Le domaine de l’État comprend le domaine public et le domaine privé. La distinction de deux domaines est caractérisée par son origine moderne et doctrinale étant donné qu’elle n’existait pas sous l’Ancien Régime français, sous la révolution. L’ancien régime connaissait un régime de la couronne, dont le roi en qualité de souverain était le propriétaire et qui formait un tout unique(83).

En ce qui concerne la RDC, l’époque léopoldienne fut caractérisée par une domanialité particulière. Pour le roi, Léopold II, toutes les terres congolaises font partie du domaine et ce domaine royal est une propriété privée. Plusieurs décrets interviendront pour affirmer ce double caractère(84).

Le domaine privé comme le domaine publique appartiennent à l’État ou à telle autre collectivité publique mais leur distinction reste fondamentale, constitue la première base de la théorie du domaine et cette distinction se pose sur le caractère de nécessité.

I. LE DOMAINE PUBLIC

L’article 10 de la loi précédemment citée souligne que ”les biens de l’État qui sont affectés à un usage ou à un service public sont hors commerce, tant qu’ils ne sont pas régulièrement désaffectés ”.
• • •
Travail demandé ▸
1 > Résumez en deux phrases le texte sur le domaine de l'État.
2 > D'après le texte sur le domaine de l'État, quel article de la loi déclare hors commerce les biens de l'État affectés à un usage ou à un service public ?
3 > Rédigez la suite du texte sur le domaine de l'État, à partir de sa dernière phrase.

Informations affichées ▸
• • •
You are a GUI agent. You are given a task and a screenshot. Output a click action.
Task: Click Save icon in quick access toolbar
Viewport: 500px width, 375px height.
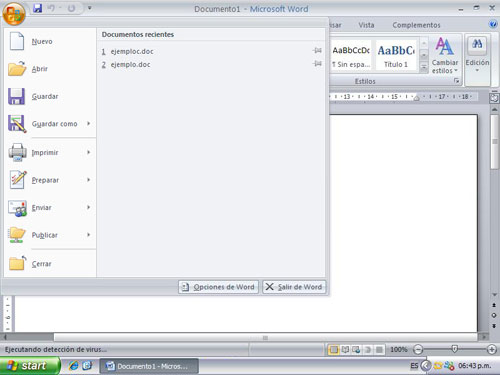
• • •
Résultats par tâche ▸
1 > Le domaine de l'État comprend le domaine public et le domaine privé, une distinction d'origine moderne et doctrinale qui n'existait pas sous l'Ancien Régime, où le roi était propriétaire d'un domaine de la couronne formant un tout unique. En RDC, à l'époque léopoldienne, Léopold II considérait toutes les terres congolaises comme faisant partie d'un domaine royal constituant une propriété privée.

2 > L'article 10 de la loi précédemment citée.

3 >
Le domaine public renferme la catégorie la plus importante des biens hors commerce ; des biens appartenant à la nation et qui de plus ne pourraient point appartenir à des particuliers. Cet article range dans le domaine public non seulement les biens qui sont affectés à un usage public, mais encore ceux qui sont affectés à un service public et c’est sans distinguer entre les meubles et les immeubles. Cette disposition présente donc un intérêt évident lorsqu’elle dispose que les biens du domaine public sont comme tels hors commerce, c’est-à-dire inaliénable et imprescriptible. Ces biens étant en effet employés à un service d’intérêt général.

I.1. Composition

En ce qui concerne le critère de la domanialité publique M.A. FLAMME (85) suggère entre autre :

1. Le domaine public comprend tous les biens qui ne sont pas susceptibles d’appropriation.

2. Le domaine public ne comprend que les biens mis hors commerce par la loi.

L’indisponibilité étant une exception, ainsi pour avoir la qualification des biens publics, les biens doivent être expressément ou moyennant un texte légal mis hors du commerce. Toutefois, la formule de l’arrêt de la cour de cassation française du 2 octobre 1924 est importante pour des raisons à la fois logiques et pratiques parce qu’elle fournit une excellente raison de mise hors commerce même en l’absence d’un texte.

A travers cette formulation, les éléments suivants sont mis en évidence :

– le domaine public suppose une affectation
– cette affectation doit émaner des pouvoirs publics (un simple particulier ne pouvant, en principe, mettre un bien hors commerce).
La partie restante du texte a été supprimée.